Nel contestare l'obbligo vaccinale, il provvedimento del giudice cita l'articolo 32 Costituzione: "dopo l'esperienza del nazi-fascismo non consente di sacrificare il singolo individuo per un interesse collettivo vero o supposto e tantomeno consente di sottoporlo a sperimentazioni mediche invasive della persona, senza il suo consenso libero e informato". Ma per il giudice "un consenso informato non è ipotizzabile allorquando i componenti dei sieri e il meccanismo del loro funzionamento è, come in questo caso, coperto non solo da segreto industriale ma anche, incomprensibilmente, da segreto 'militare'". Il testo del provvedimento osserva anche che "a tutt'oggi dopo due anni ancora non si conoscono i componenti dei sieri e gli effetti a medio e lungo termine come scritto dalle stesse case produttrici mentre si sa che nel breve termine hanno già causato migliaia di decessi ed eventi avversi gravi". Il giudice ricorda, inoltre, che "le varie convenzioni internazionali sottoscritte dall'Italia vietano l'imposizione di trattamenti sanitari senza il consenso dell'interessato perché ne verrebbe lesa la sua dignità" e che la Costituzione "non consente allo Stato e a tutti i suoi apparati centrali e periferici di imporre alcun obbligo di trattamento sanitario senza il consenso dell'interessato". Il giudice rileva anche "un'innegabile discriminazione rispetto ai colleghi vaccinati che possono continuare a lavorare pur avendo le stesse possibilità di infettarsi e trasmettere il virus".  

Il giudice si rivolge anche alle autorità sanitarie della Regione Toscana e al Consiglio dell'Ordine degli Psicologi della Toscana in quanto "non possono non essere al corrente del dilagare dei contagi nonostante l'80/90% della popolazione sia vaccinata e sono anche al corrente o dovrebbero esserlo del dilagare del contagio tra vaccinati con tre dosi, degli eventi avversi anche gravi e mortali di soggetti vaccinati; si tratta, infatti, di dati pubblicati dallo stesso Ministero della Salute". Il giudice pertanto sostiene che la psicologa "non possa essere costretta, per poter sostentare se stessa e la sua famiglia, a questi trattamenti iniettivi sperimentali talmente invasivi da insinuarsi nel suo Dna alterandolo in un modo che potrebbe risultare irreversibile, con effetti ad oggi non prevedibili per la sua vita e salute". Per tutti questi motivi e ritenuto che l'obbligo vaccinale per lavorare "sia del tutto discriminatorio e violi il regolamento europeo n. 953/2021 self executing che vieta discriminazioni dei cittadini europei fondate sullo stato vaccinale", il giudice ha sospeso il provvedimento che vieta alla psicologa di lavorare in quanto non vaccinata.  

Ordine psicologi Toscana: “non accetteremo obtorto collo questo provvedimento” 
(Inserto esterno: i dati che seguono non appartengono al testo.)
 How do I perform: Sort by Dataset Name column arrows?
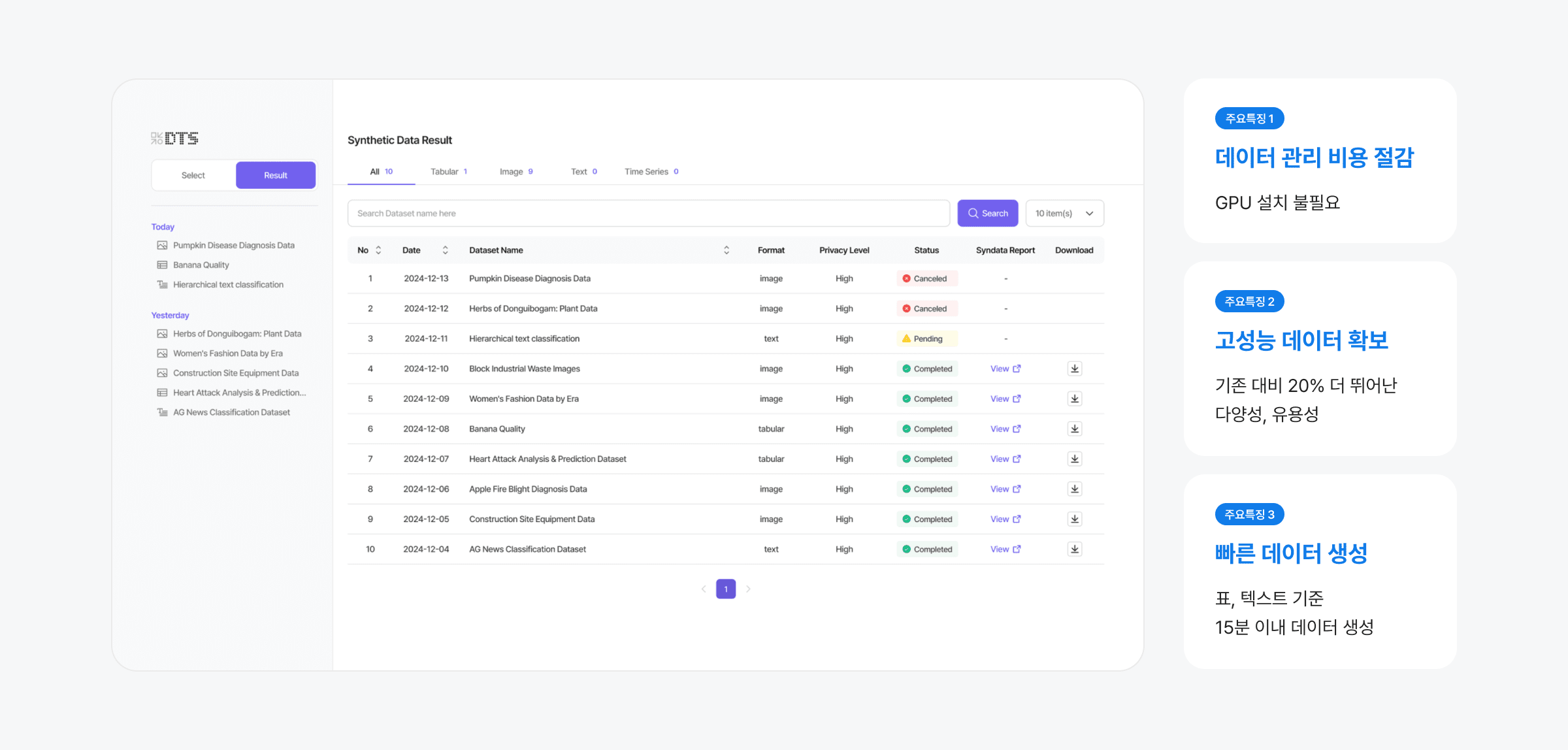coord(726,250)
“L’Ordine degli Psicologi della Toscana, riguardo alla revoca della sospensione di una nostra iscritta decisa con procedimento di urgenza dalla giudice del Tribunale Ordinario di Firenze, sta lavorando con i propri legali per difendersi attraverso le più opportune forme e nelle sedi preposte, nel rispetto della legge e a tutela della Salute della comunità. Ricordiamo a tutti che gli ordini sanitari, quale è l'Ordine degli psicologi della Toscana, sono obbligati a rispettare il decreto legge 44 del 2021 sull’obbligo vaccinale. Non accetteremo obtorto collo questo provvedimento. Pertanto ci opporremo nelle opportune sedi", scrive l'Ordine.